I am gearing up to head out to the Santa Ana area for a work thing, so I am sending this newsletter out a few days early! Also, I desperately do not want to go to this thing! I am a big baby about solo travel and an even bigger baby when it comes to situations where I have to “network” and “connect” and “talk like a vaguely human person.” Wish me luck!
 
✥  I do the majority of my reading on my tablet now, and I end up highlighting and annotating a lot of stuff in the Kindle app. I always struggled to find all the things I wanted to remember in the app itself, and I just found out you can go to this link to find all your notes and highlights there?! I bet a lot of you already knew that, but it was news to me! I am passing it along in case someone else might find it helpful: https://read.amazon.com/notebook
 
✥  Similarly, I saw someone post this on Threads, and I just tried it! Good to know. Here is an incredible Gmail tip to quickly unsubscribe from all the companies you may have unknowingly subscribed to. Open Gmail in a web browser. Delete everything in the URL after /mail/ and replace it with /mail/#sub
This will open a list of all the companies you are subscribed to for emails, together with an unsubscribe button for each one. 
 
✥ When I was a little girl, I knew there were three things that I wanted to do with my life. I wanted to be a “good cooker” just like my Mawga, write books that people could find in their libraries, and draw flowers. At almost 50, I am confident and capable and more than competent in the kitchen. I have three books you can check out from the library (with a fourth on the way)! But the drawing flowers …I never got around to. 
 
Last month, I mentioned that a friend gifted me some crafty things, stamps, stickers, inks, and various tools. For most of my life, I've been terribly anxious about making any sort of artsy attempts--which is wild, because up until I was about 8-9 years old, I used to draw all the time! I guess this is something we've all experienced to some extent, though? The dawning self-awareness, self-consciousness, comparisons, and pressures, and then all of a sudden the fun thing is just…not…fun anymore? Well, some sort of internal switch has flipped, and I am back to having fun again and trying all the things! For the past month, I've been trying my hand at a little something every day. Here's my first-ever Zentangle attempt! And I also found a little flower drawing workbook that has been super helpful. I am finally making my childhood dream happen, wooooo!

[Target position listing]
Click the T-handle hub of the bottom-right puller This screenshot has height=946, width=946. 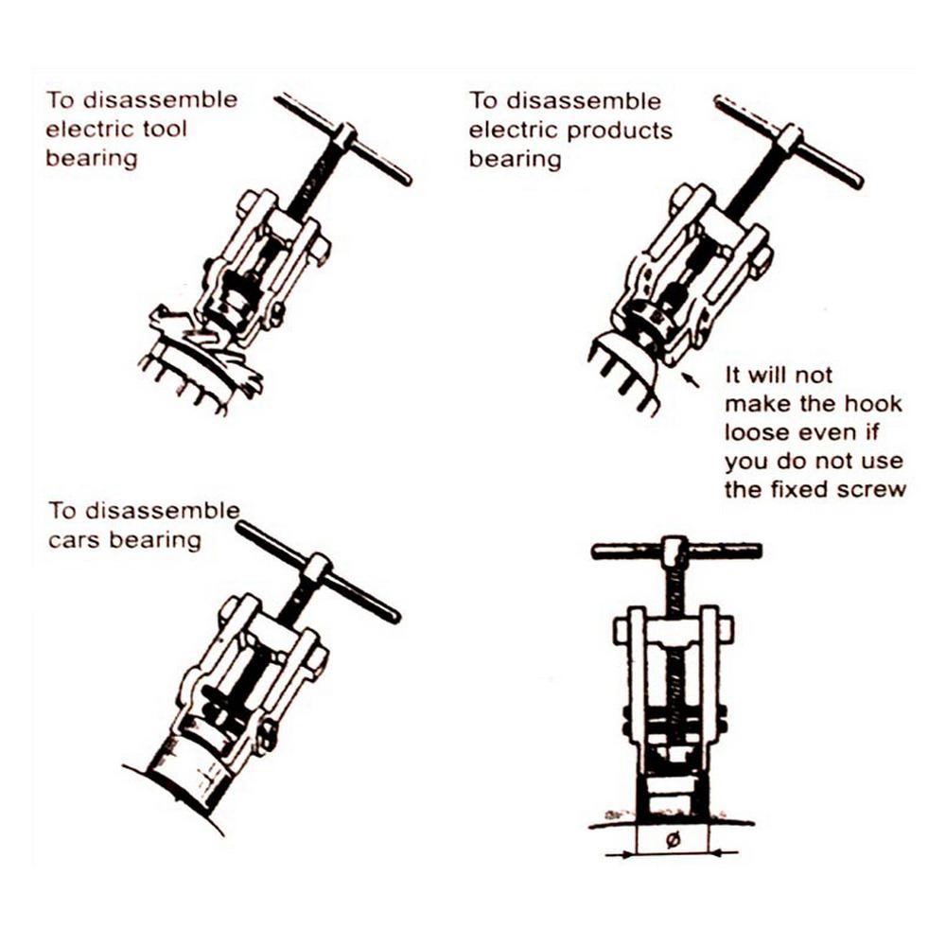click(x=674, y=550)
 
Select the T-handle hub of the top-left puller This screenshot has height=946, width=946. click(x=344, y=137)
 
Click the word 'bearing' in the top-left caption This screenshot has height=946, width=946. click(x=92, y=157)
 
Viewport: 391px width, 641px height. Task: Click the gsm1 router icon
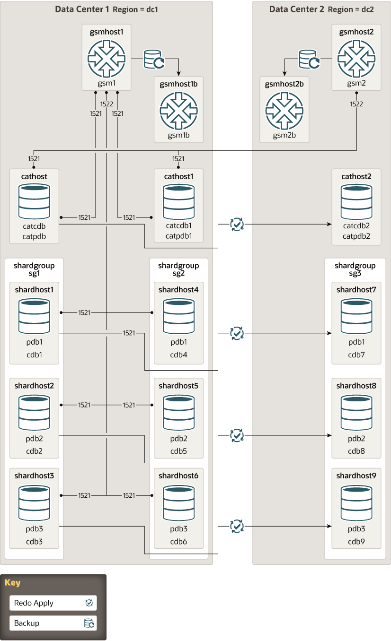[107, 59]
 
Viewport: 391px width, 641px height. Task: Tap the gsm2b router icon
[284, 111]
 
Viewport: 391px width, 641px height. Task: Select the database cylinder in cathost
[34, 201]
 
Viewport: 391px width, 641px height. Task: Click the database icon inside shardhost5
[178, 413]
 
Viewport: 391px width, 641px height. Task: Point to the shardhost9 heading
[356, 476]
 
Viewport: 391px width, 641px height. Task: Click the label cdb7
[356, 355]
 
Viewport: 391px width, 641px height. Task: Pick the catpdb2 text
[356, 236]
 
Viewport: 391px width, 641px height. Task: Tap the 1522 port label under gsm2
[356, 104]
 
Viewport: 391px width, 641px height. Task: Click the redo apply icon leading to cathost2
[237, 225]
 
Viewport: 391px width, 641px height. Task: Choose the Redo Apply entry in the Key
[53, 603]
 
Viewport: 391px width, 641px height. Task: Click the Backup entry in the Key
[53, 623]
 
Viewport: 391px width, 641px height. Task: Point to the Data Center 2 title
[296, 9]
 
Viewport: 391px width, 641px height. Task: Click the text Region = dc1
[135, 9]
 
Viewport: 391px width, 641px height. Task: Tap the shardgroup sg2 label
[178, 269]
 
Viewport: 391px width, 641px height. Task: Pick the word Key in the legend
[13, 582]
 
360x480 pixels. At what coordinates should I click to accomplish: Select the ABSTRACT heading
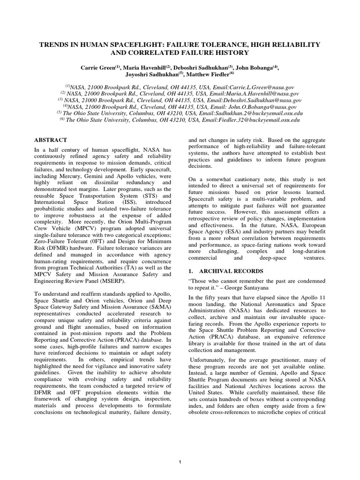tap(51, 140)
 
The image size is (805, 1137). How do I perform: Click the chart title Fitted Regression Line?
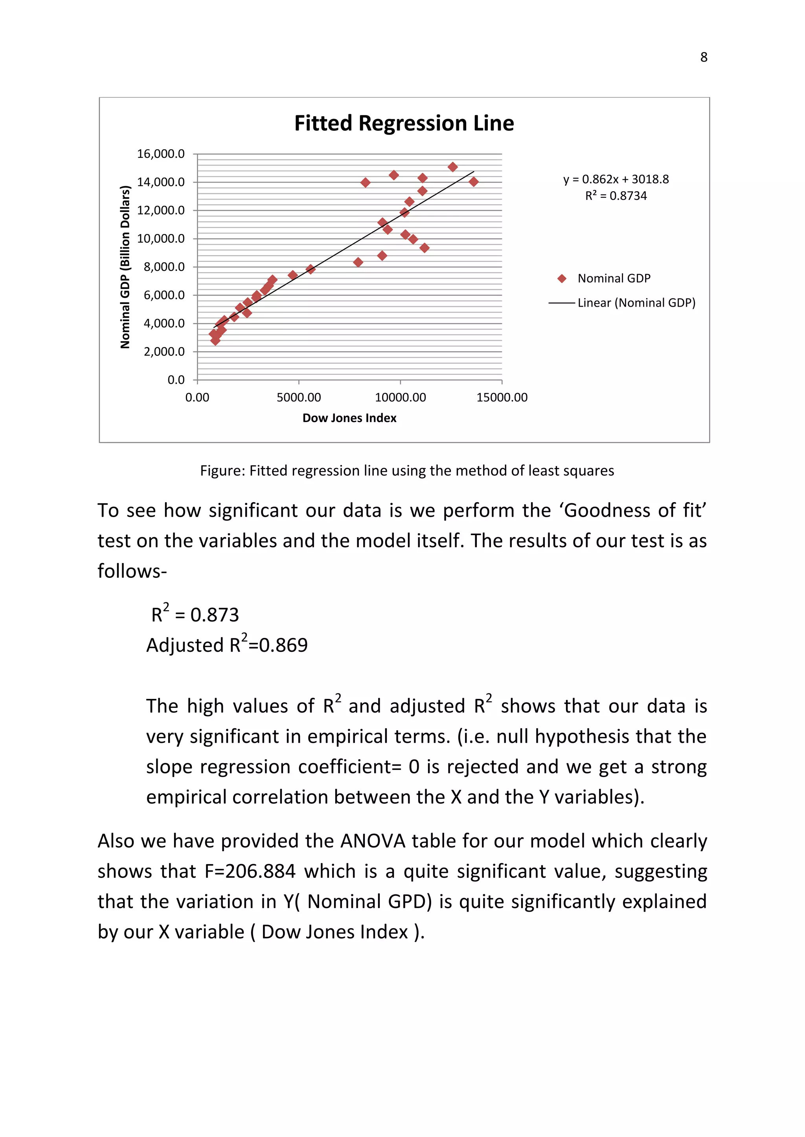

What to do:
1) Retype the listing, starting at the line that contains "Viewport: 391px width, 641px height. Task: Pick the word" and ending at the final line of the listing, with both ends included. Omit the pictures from your answer.
2) Continue the newsletter from the point where it stops.
The newsletter and the listing come from unrelated sources.

Answers for this exercise:
1)
Viewport: 391px width, 641px height. Task: Pick the word Key in the legend
[13, 582]
 
360x480 pixels. At what coordinates should I click to accomplish: Select the ABSTRACT heading
tap(51, 140)
 
The image size is (805, 1137). How do I perform: Click the chart title Fitted Regression Line?

2)
 
✥  I have been seeing a lot of talk about seaweed/kelp noodles, so I thought I might give them a try. I am not a huge pasta fan (I mean it's fine but I would rather have rice or bread) so I don't mind trying different vehicles for the sauce and stuff you might pair with the pasta. These noodles come out of the bag hard and crunchy, but the trick is to soak it in warm water with some lemon juice and baking soda for about 10-15 minutes or so, and give them a little massage.  It loosens up, becomes slippery and velvety, and a bit like glass noodles. Rinse them in cold water and throw them into soups, stir-fries, or whatever. I want to try them next with one of my favorite recipes from Rabbit & Wolves, the creamy miso pasta with caramelized mushrooms. (Some folks compare these to shiratake noodles, and I don't agree with that; my every encounter with those awful smelly wigglers has been comprised of heartache and horror.)
 
  One of my brothers-in-law recently turned us onto this afternoon treat: this Juan Valdez vanilla cinnamon coffee with a packet of this Abuelita Mexican hot chocolate. His wife is from Mexico and they spend a lot of time visiting her family there, so I imagine he must have first found it there…but we have a little Mexican grocery store nearby, and they stock both of these things! And it is SO GOOD, it tastes as good as something you might pay $9 at a coffee shop.

This Engimono Moon Rabbit Incense is some of the most beautiful-smelling incense I have ever found.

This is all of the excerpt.